═══ DATA SUPPLIED

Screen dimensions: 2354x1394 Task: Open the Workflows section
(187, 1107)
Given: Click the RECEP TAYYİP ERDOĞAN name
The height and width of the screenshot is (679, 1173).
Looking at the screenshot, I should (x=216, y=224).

══════

> **EXERCISE INSTRUCTIONS**:
Give the lines exactly as they stand, from the line with "Given: Click the RECEP TAYYİP ERDOĞAN name" through the end of the material.

> **COMPLETED TASK**:
Given: Click the RECEP TAYYİP ERDOĞAN name
The height and width of the screenshot is (679, 1173).
Looking at the screenshot, I should (x=216, y=224).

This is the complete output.